- _Work to complete_: Each line below is to be copied out exactly, and none may be omitted.

=== Task data ===

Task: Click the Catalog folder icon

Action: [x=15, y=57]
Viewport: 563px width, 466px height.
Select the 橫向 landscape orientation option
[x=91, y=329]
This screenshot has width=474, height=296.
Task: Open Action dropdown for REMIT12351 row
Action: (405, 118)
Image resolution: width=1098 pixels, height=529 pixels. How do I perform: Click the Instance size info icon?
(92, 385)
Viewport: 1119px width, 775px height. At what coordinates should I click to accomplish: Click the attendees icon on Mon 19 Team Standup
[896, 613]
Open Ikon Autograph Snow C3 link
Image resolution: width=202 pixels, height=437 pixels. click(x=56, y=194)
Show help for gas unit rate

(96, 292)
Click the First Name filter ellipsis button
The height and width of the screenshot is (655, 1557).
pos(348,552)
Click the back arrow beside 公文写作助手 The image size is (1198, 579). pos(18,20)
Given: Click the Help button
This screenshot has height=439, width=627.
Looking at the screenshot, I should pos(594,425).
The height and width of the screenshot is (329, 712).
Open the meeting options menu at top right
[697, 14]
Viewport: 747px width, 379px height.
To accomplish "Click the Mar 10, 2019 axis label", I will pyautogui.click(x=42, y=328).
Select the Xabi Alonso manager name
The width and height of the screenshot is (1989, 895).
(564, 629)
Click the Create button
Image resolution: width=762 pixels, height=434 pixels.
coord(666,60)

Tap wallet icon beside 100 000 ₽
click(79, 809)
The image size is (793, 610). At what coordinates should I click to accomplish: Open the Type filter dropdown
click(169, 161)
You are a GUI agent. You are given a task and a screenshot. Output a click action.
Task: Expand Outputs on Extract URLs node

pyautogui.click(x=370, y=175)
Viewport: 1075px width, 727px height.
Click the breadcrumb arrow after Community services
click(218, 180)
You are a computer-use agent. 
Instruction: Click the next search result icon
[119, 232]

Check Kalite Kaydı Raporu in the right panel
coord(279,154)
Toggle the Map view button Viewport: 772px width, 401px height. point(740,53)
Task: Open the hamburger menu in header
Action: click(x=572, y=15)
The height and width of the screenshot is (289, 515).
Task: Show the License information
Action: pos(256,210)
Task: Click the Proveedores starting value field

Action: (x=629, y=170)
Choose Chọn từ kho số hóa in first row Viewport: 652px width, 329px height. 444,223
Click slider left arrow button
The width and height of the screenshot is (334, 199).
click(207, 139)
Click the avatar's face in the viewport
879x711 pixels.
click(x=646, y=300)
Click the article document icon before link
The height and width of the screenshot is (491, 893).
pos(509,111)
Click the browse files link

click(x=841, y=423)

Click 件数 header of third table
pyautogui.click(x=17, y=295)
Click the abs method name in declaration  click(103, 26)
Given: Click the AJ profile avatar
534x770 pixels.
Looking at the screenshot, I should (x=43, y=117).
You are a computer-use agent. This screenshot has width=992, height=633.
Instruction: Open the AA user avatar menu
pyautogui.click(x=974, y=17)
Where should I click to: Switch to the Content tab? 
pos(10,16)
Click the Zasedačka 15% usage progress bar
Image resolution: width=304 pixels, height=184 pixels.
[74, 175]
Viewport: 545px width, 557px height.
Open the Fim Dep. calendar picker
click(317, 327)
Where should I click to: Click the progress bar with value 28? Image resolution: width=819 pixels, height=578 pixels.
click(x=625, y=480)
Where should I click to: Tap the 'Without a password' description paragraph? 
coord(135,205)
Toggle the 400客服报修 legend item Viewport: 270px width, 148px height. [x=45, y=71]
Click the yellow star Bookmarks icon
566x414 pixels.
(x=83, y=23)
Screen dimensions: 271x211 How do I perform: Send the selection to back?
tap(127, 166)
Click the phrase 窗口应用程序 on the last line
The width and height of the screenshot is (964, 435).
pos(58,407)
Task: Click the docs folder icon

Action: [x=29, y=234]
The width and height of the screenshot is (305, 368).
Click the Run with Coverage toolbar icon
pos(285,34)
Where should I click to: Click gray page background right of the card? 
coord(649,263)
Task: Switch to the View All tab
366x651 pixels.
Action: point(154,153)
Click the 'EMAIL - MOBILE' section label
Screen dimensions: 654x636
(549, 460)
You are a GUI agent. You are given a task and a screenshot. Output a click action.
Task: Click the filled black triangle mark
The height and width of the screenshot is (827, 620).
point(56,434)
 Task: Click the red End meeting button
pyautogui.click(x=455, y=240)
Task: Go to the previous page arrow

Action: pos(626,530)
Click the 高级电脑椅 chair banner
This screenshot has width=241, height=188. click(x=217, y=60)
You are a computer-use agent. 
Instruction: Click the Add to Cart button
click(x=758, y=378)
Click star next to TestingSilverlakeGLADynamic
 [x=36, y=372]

===

- _Task result_:
Task: Click the Catalog folder icon

Action: [x=15, y=57]
Viewport: 563px width, 466px height.
Select the 橫向 landscape orientation option
[x=91, y=329]
This screenshot has width=474, height=296.
Task: Open Action dropdown for REMIT12351 row
Action: (405, 118)
Image resolution: width=1098 pixels, height=529 pixels. How do I perform: Click the Instance size info icon?
(92, 385)
Viewport: 1119px width, 775px height. At what coordinates should I click to accomplish: Click the attendees icon on Mon 19 Team Standup
[896, 613]
Open Ikon Autograph Snow C3 link
Image resolution: width=202 pixels, height=437 pixels. click(x=56, y=194)
Show help for gas unit rate

(96, 292)
Click the First Name filter ellipsis button
The height and width of the screenshot is (655, 1557).
pos(348,552)
Click the back arrow beside 公文写作助手 The image size is (1198, 579). pos(18,20)
Given: Click the Help button
This screenshot has height=439, width=627.
Looking at the screenshot, I should pos(594,425).
The height and width of the screenshot is (329, 712).
Open the meeting options menu at top right
[697, 14]
Viewport: 747px width, 379px height.
To accomplish "Click the Mar 10, 2019 axis label", I will pyautogui.click(x=42, y=328).
Select the Xabi Alonso manager name
The width and height of the screenshot is (1989, 895).
(564, 629)
Click the Create button
Image resolution: width=762 pixels, height=434 pixels.
coord(666,60)

Tap wallet icon beside 100 000 ₽
click(79, 809)
The image size is (793, 610). At what coordinates should I click to accomplish: Open the Type filter dropdown
click(169, 161)
You are a GUI agent. You are given a task and a screenshot. Output a click action.
Task: Expand Outputs on Extract URLs node

pyautogui.click(x=370, y=175)
Viewport: 1075px width, 727px height.
Click the breadcrumb arrow after Community services
click(218, 180)
You are a computer-use agent. 
Instruction: Click the next search result icon
[119, 232]

Check Kalite Kaydı Raporu in the right panel
coord(279,154)
Toggle the Map view button Viewport: 772px width, 401px height. point(740,53)
Task: Open the hamburger menu in header
Action: click(x=572, y=15)
The height and width of the screenshot is (289, 515).
Task: Show the License information
Action: pos(256,210)
Task: Click the Proveedores starting value field

Action: (x=629, y=170)
Choose Chọn từ kho số hóa in first row Viewport: 652px width, 329px height. 444,223
Click slider left arrow button
The width and height of the screenshot is (334, 199).
click(207, 139)
Click the avatar's face in the viewport
879x711 pixels.
click(x=646, y=300)
Click the article document icon before link
The height and width of the screenshot is (491, 893).
pos(509,111)
Click the browse files link

click(x=841, y=423)

Click 件数 header of third table
pyautogui.click(x=17, y=295)
Click the abs method name in declaration  click(103, 26)
Given: Click the AJ profile avatar
534x770 pixels.
Looking at the screenshot, I should (x=43, y=117).
You are a computer-use agent. This screenshot has width=992, height=633.
Instruction: Open the AA user avatar menu
pyautogui.click(x=974, y=17)
Where should I click to: Switch to the Content tab? 
pos(10,16)
Click the Zasedačka 15% usage progress bar
Image resolution: width=304 pixels, height=184 pixels.
[74, 175]
Viewport: 545px width, 557px height.
Open the Fim Dep. calendar picker
click(317, 327)
Where should I click to: Click the progress bar with value 28? Image resolution: width=819 pixels, height=578 pixels.
click(x=625, y=480)
Where should I click to: Tap the 'Without a password' description paragraph? 
coord(135,205)
Toggle the 400客服报修 legend item Viewport: 270px width, 148px height. [x=45, y=71]
Click the yellow star Bookmarks icon
566x414 pixels.
(x=83, y=23)
Screen dimensions: 271x211 How do I perform: Send the selection to back?
tap(127, 166)
Click the phrase 窗口应用程序 on the last line
The width and height of the screenshot is (964, 435).
pos(58,407)
Task: Click the docs folder icon

Action: [x=29, y=234]
The width and height of the screenshot is (305, 368).
Click the Run with Coverage toolbar icon
pos(285,34)
Where should I click to: Click gray page background right of the card? 
coord(649,263)
Task: Switch to the View All tab
366x651 pixels.
Action: point(154,153)
Click the 'EMAIL - MOBILE' section label
Screen dimensions: 654x636
(549, 460)
You are a GUI agent. You are given a task and a screenshot. Output a click action.
Task: Click the filled black triangle mark
The height and width of the screenshot is (827, 620).
point(56,434)
 Task: Click the red End meeting button
pyautogui.click(x=455, y=240)
Task: Go to the previous page arrow

Action: pos(626,530)
Click the 高级电脑椅 chair banner
This screenshot has width=241, height=188. click(x=217, y=60)
You are a computer-use agent. 
Instruction: Click the Add to Cart button
click(x=758, y=378)
Click star next to TestingSilverlakeGLADynamic
 [x=36, y=372]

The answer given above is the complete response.